** Begin Input data **

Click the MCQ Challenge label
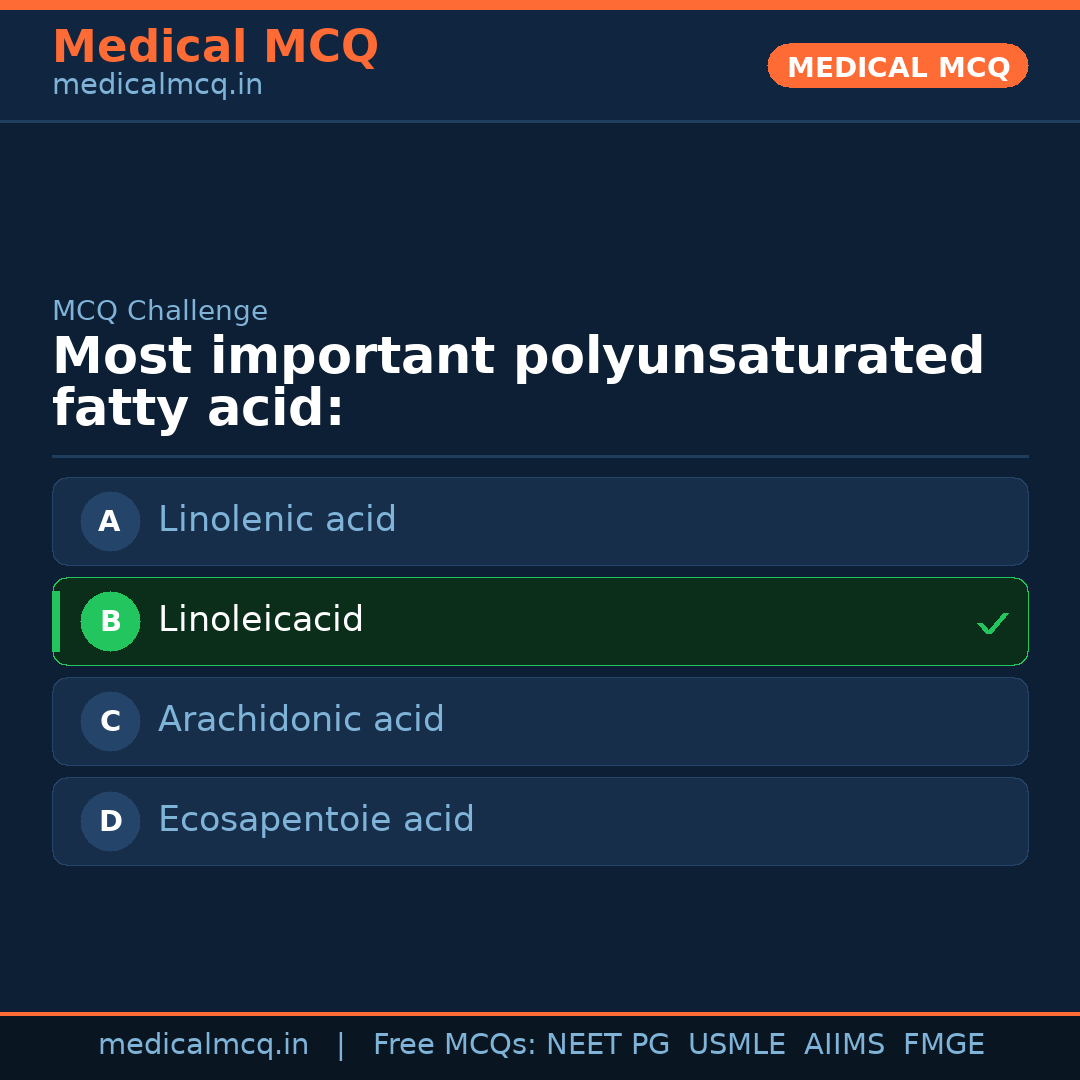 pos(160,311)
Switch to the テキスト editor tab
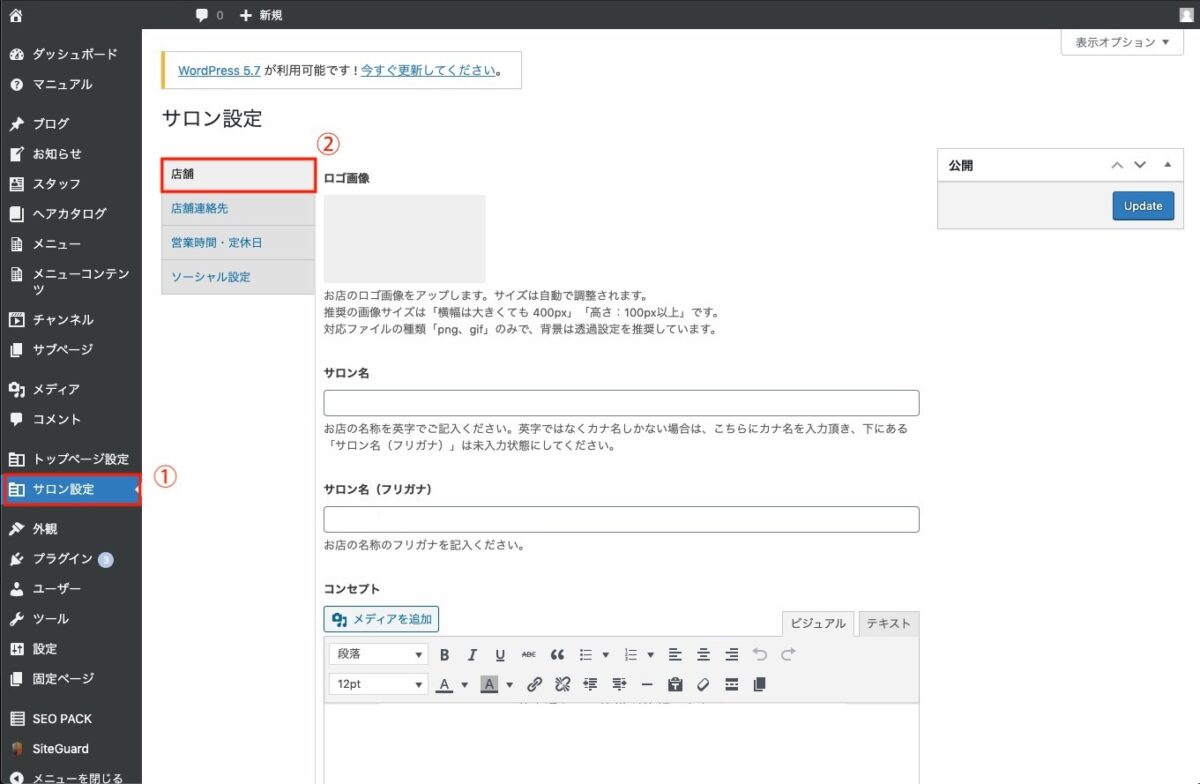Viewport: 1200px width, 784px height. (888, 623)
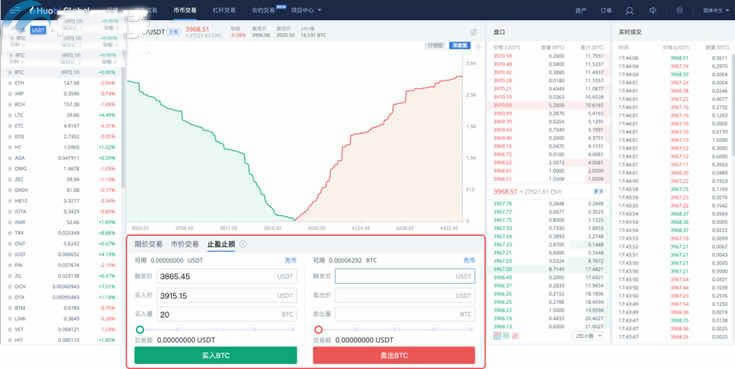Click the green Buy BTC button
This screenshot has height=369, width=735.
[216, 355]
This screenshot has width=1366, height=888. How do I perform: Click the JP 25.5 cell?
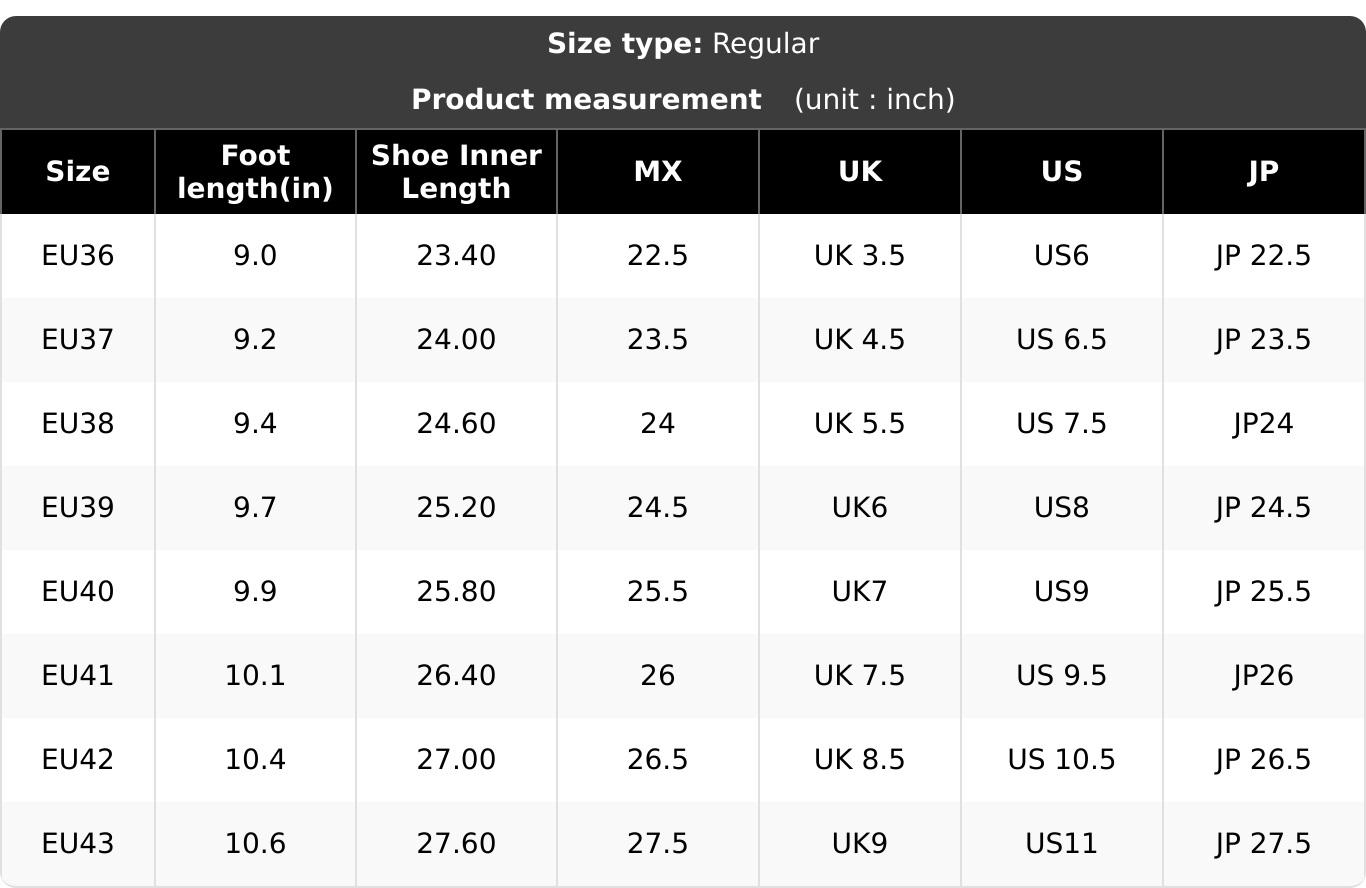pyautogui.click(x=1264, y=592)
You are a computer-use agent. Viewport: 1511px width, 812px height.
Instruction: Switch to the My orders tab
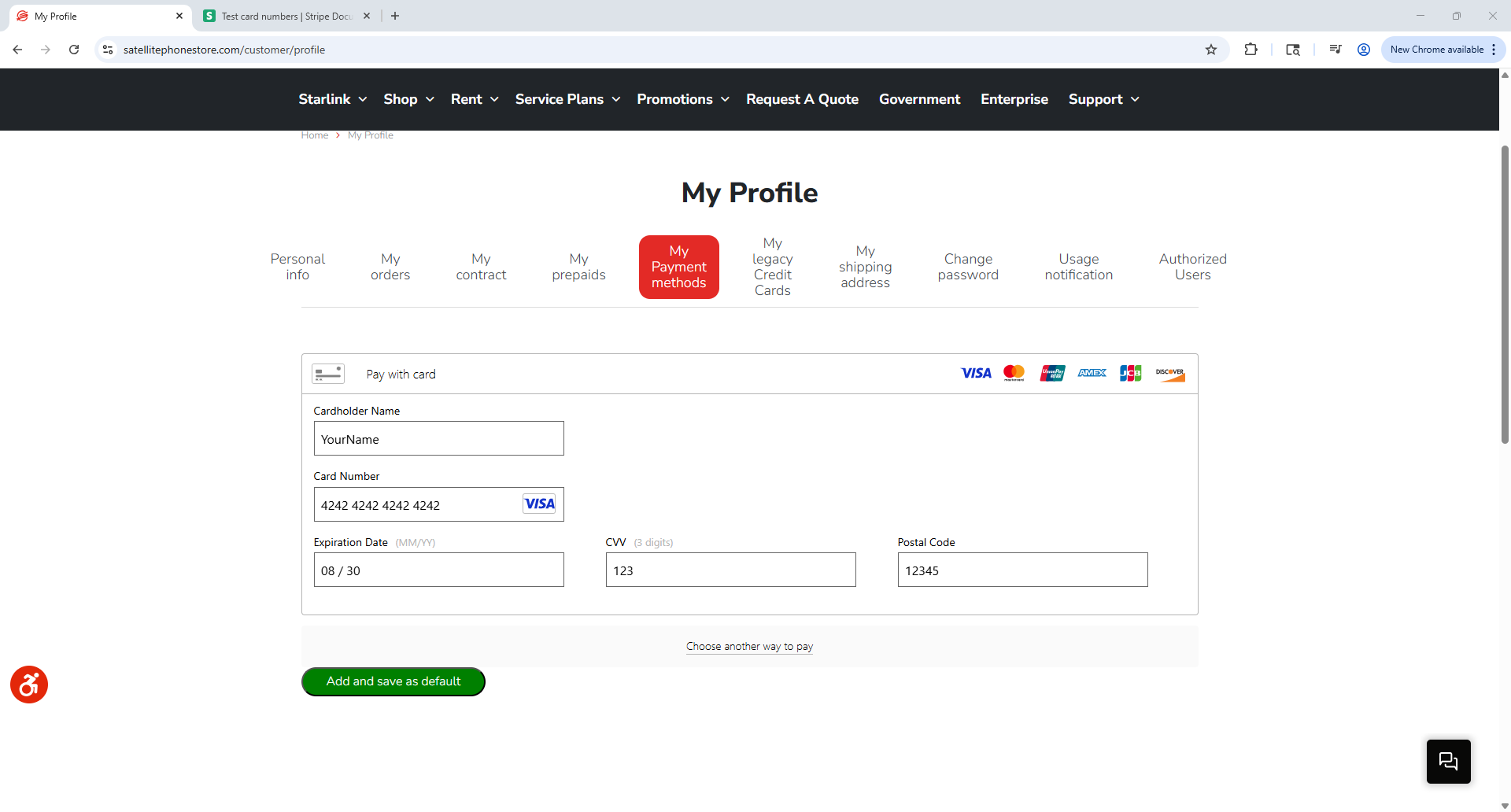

** End Input data **

▶ Set problem: Can you copy the listing above word for word, from the line with "Switch to the テキスト editor tab" through the end of the listing, leaving out the pictures?

▶ Correct result:
Switch to the テキスト editor tab
Viewport: 1200px width, 784px height. (888, 623)
Click the green Buy BTC button
This screenshot has height=369, width=735.
[216, 355]
This screenshot has width=1366, height=888. How do I perform: Click the JP 25.5 cell?
pyautogui.click(x=1264, y=592)
You are a computer-use agent. Viewport: 1511px width, 812px height.
Instruction: Switch to the My orders tab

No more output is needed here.